Undergraduate Course: Statistical Literacy (SCIL07001)
Course Outline
School | School of Social and Political Science |
College | College of Humanities and Social Science |
Credit level (Normal year taken) | SCQF Level 7 (Year 1 Undergraduate) |
Availability | Not available to visiting students |
SCQF Credits | 20 |
ECTS Credits | 10 |
Summary | The Daily Mail recently informed readers that drinking a glass of wine increased their "risk of death" by 20%. Even if this were not logical nonsense (sadly we all face a 100% risk) a moment's reflection suggests it is implausible: a bottle of wine would be lethal!
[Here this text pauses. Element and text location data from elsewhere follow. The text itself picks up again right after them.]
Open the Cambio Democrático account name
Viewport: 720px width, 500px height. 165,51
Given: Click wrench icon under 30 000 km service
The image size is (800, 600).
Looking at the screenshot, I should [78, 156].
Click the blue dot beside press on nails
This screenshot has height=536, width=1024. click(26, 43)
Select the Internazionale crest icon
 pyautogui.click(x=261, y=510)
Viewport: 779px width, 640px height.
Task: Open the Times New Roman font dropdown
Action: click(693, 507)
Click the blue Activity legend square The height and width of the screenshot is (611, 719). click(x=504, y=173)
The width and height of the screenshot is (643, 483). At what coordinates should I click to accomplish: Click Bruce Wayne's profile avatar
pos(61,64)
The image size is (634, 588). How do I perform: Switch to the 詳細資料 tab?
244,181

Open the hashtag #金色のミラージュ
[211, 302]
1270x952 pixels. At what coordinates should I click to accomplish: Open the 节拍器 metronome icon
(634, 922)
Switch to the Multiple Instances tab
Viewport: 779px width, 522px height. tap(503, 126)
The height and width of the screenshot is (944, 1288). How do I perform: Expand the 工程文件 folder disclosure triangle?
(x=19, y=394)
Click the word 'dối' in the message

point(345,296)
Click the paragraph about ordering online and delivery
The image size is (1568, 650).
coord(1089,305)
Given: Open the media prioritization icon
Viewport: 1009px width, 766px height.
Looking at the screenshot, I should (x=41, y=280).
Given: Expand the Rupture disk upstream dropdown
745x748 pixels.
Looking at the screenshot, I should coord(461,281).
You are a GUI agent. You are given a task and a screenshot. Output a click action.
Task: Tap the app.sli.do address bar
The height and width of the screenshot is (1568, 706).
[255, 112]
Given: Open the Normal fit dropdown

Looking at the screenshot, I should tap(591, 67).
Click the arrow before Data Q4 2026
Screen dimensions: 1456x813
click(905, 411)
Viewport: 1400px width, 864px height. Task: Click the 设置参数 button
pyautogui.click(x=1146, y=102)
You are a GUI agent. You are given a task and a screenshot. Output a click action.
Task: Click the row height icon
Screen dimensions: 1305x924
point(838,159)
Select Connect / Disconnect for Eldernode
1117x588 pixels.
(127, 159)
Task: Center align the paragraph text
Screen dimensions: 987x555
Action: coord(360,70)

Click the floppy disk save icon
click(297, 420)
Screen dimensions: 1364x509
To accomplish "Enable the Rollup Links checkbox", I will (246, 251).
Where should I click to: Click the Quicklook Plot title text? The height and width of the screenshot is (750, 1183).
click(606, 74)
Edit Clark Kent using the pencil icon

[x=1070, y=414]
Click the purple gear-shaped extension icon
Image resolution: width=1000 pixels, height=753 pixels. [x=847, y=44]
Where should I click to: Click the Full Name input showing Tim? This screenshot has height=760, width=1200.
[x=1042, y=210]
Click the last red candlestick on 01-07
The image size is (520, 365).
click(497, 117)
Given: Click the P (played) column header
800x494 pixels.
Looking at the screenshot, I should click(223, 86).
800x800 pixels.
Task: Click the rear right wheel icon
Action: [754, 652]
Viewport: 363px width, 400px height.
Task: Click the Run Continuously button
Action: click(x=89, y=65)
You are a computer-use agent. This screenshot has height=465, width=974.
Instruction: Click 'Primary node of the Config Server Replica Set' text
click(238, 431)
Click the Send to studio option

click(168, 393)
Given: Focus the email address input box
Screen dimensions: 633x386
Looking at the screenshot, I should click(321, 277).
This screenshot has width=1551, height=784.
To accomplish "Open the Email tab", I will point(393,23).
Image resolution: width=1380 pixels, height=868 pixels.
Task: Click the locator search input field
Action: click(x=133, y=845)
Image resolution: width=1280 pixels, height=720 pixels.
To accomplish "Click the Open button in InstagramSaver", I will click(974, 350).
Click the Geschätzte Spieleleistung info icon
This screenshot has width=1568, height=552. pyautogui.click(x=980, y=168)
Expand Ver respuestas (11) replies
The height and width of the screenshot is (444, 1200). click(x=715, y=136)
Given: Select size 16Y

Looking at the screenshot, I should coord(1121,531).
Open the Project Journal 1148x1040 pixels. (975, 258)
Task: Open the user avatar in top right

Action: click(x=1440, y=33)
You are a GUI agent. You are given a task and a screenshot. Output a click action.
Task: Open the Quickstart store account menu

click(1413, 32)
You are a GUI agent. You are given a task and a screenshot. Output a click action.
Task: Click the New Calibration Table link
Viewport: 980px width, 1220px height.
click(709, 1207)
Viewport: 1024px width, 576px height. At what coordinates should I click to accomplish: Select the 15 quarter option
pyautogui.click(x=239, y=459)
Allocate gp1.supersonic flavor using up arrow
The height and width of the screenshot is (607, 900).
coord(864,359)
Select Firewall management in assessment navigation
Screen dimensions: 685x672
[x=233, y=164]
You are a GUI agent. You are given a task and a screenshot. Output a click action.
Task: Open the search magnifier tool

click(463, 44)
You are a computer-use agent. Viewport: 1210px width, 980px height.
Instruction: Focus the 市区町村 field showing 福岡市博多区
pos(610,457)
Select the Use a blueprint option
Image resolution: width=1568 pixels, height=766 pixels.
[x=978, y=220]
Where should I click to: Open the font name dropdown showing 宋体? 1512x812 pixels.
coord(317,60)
Not only journalists slip up with numbers. Research shows that doctors rarely interpret the implications of a positive test result correctly (tests contain a margin of error, so that the likelihood of a "false positive" must be weighed against that of a "true" result). Several innocent people have been jailed over the years because trials have used faulty statistical reasoning.
These are everyday examples of statistical illiteracy: lack of confidence or skill in handling numerical evidence. Yet Hal Varian, of Google, has declared that statistics will be the sexiest science of the 21st century! Most corporations are now recruiting "data scientists" because they believe that how they harness the exponentially increasing volume of information produced by "digital society" will determine their success. Governments and public agencies have more and better evidence to guide their decisions than ever before: but only if they can organise and analyse it. Most important of all, citizens in democratic societies now face the same "data deluge" about the risks and opportunities associated with different behaviours, lifestyles or policies.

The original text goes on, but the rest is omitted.